▶ _SELECTED EXCERPT_
# And Today is...........Who Cares!



## sawhorseray (Sep 16, 2021)

I have everything that I wanted as a teenager, only 60 years later. I don't have to go to school or work. I get an allowance every month. I have my own pad. I don't have a curfew. I have a driver's license and my own car. The people I hang around with are not scared of getting pregnant and I don't have acne. Life is great. I changed my car horn to gunshot sounds. People get out of the way much faster now.
Gone are the days when girls used to cook like their mothers. Now they drink like their fathers.
I didn't make it to the gym today. That makes five years in a row. I decided to stop calling the bathroom "John" and renamed it the "Jim". I feel so much better saying I went to the Jim this morning.

▶ _DATA LISTING_
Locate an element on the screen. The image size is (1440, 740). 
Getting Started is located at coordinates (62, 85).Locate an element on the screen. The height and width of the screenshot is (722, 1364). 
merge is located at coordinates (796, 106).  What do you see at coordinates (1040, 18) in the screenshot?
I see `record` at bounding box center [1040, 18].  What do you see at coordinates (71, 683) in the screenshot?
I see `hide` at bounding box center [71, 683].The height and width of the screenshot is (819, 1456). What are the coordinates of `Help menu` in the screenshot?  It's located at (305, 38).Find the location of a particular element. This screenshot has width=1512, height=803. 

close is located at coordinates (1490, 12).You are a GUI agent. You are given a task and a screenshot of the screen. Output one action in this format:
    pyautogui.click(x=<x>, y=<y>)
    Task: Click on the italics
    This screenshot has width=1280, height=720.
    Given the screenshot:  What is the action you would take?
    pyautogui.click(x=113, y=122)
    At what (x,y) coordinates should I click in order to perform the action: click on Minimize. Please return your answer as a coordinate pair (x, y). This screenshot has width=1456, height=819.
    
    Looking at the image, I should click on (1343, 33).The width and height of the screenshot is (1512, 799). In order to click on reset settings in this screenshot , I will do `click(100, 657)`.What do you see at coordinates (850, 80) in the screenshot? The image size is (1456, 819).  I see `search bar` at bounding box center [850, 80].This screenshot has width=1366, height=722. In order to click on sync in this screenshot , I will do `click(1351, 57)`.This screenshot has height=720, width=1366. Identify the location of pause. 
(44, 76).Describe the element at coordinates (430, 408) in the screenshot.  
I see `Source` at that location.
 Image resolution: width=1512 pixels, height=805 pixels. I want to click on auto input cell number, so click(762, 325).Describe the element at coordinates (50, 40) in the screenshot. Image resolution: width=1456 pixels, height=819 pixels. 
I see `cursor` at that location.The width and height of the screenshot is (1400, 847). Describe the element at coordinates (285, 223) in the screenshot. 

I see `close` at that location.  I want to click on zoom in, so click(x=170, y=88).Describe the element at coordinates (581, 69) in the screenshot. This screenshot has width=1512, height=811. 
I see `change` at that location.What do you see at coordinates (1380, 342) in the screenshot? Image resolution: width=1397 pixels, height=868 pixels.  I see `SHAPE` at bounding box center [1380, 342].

▶ _PROMPT A_
Answer these about the forum post:
(i) What did the poster change the car horn to?
(ii) What do girls now do like their fathers?
(iii) What name did the poster give the bathroom in place of "John"?
▶ _PROMPT B_
Update the stretch of the forum post from "I didn't make" through "Jim this morning.", replacing "five years" with "ten years".
The listing has no connection to the forum post.

▶ _EXPECTED OUTPUT A_
(i) Gunshot sounds.
(ii) Drink.
(iii) The "Jim".

▶ _EXPECTED OUTPUT B_
I didn't make it to the gym today. That makes ten years in a row. I decided to stop calling the bathroom "John" and renamed it the "Jim". I feel so much better saying I went to the Jim this morning.